> [What is asked]:
1 - In two sentences, summarize the report below on contamination from the Electro-Plating Services facility.
2 - Answer these questions using the report below on contamination from the Electro-Plating Services facility:
(a) Which agency conducted the groundwater tests?
(b) Where was the groundwater testing taken?
(c) Which company's contractors use a drill to get soil samples near the facility?

> [Text section]:
=-=-=

Preliminary test results of drinking and groundwater do not show that the contamination from the Electro-Plating Services facility in Madison Heights has affected the water, state officials said Friday.

Officials from the state Department of Environment, Great Lakes and Energy said the U.S. Environmental Protection Agency conducted tests on groundwater and could not find any trichlorethylene (TCE) or hexavalent chromium.

The Electro-Plating Services building was the source last month of a green ooze found seeping onto Interstate 696. The groundwater testing was taken south of E. 10 Mile in Hazel Park, in the opposite direction from the highway leak.

Contractors from Tetra Tech Engineering services company use a drill to get soil samples to detect contamination near the facility where the green ooze was seeping out and onto the shoulder of I-696 in Madison Heights.

=-=-=

> [Dataset content]:
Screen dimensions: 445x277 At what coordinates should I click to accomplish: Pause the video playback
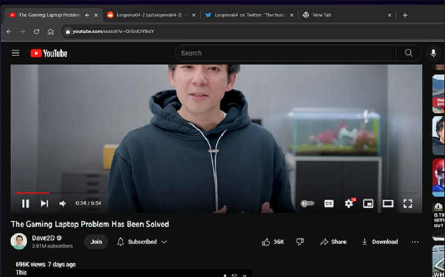25,203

=-=-=

> [Per-task answers]:
1 - State officials said Friday that preliminary tests of drinking water and groundwater do not show that contamination from the Electro-Plating Services facility in Madison Heights has affected the water, and U.S. Environmental Protection Agency groundwater tests found no trichlorethylene (TCE) or hexavalent chromium. The facility's building was last month's source of a green ooze seeping onto Interstate 696, and contractors use a drill to get soil samples near the facility to detect contamination.

2 -
(a) The U.S. Environmental Protection Agency.
(b) South of E. 10 Mile in Hazel Park.
(c) Tetra Tech Engineering services company.